“Field Marshal Keitel has given permission to build; Reichsfuehrer SS and Generalarzt Professor Brandt have assured him of vast support. By request of Field Marshal Keitel the armed forces are not to have a responsible share in the experiments, since experiments will also be conducted on human beings.”
It is significant that Hitler’s Chief of Staff should deem it advisable to direct that the Wehrmacht should have nothing to do with experiments on human subjects.
EUTHANASIA
Defendant Karl Brandt is charged under counts two and three of the indictment with criminal activities in connection with the euthanasia program of the German Reich, in the course of which thousands of human beings, including nationals of German occupied countries, were killed between 1 September 1939 and April 1945.
On his own letterhead Hitler, at Berlin, 1 September 1939, signed a secret order reading as follows:
“Reichsleiter Bouhler and Dr. Brandt, M.D., are charged with the responsibility of enlarging the authority of certain physicians to be designated by name in such a manner that persons who, according to human judgment, are incurable can, upon a most careful diagnosis of their condition of sickness, be accorded a mercy death.”
Bouhler was holding a high office in the NSDAP. He was not a physician.

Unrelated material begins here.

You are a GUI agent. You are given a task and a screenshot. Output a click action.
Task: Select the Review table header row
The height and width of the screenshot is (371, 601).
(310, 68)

The foregoing order was not based on any previously existing German law; and the only authority for the execution of euthanasia was the secret order issued by Hitler.
The evidence shows that Bouhler and Karl Brandt, who were jointly charged with the administration of euthanasia, entered upon the duties assigned them in connection with the setting up of processes for carrying out the order. A budget was adopted; the method of determining candidates for euthanasia was established; a patients’ transport corporation was organized to convey the selected patients to the gassing chambers. Questionnaires were prepared which were forwarded to the heads of mental institutions, one questionnaire to be accomplished concerning each inmate and then returned to the Ministry of the Interior. At the Ministry the completed questionnaires were examined by so-called experts, who registered their professional opinions thereon, returned them to the appropriate office for final examination, and orders were issued for those patients who by this process were finally selected for extermination. Thereafter the condemned patients were gathered at collection points, from whence they were transported to euthanasia stations and killed by gassing.
Utmost secrecy was demanded of the executioners throughout the entire procedure. Persons actively concerned in the program were required to subscribe a written oath of secrecy and were warned that violation of that oath would result in most serious personal consequences. The consent of the relatives of the “incurables” was not even obtained; the question of secrecy being deemed so important.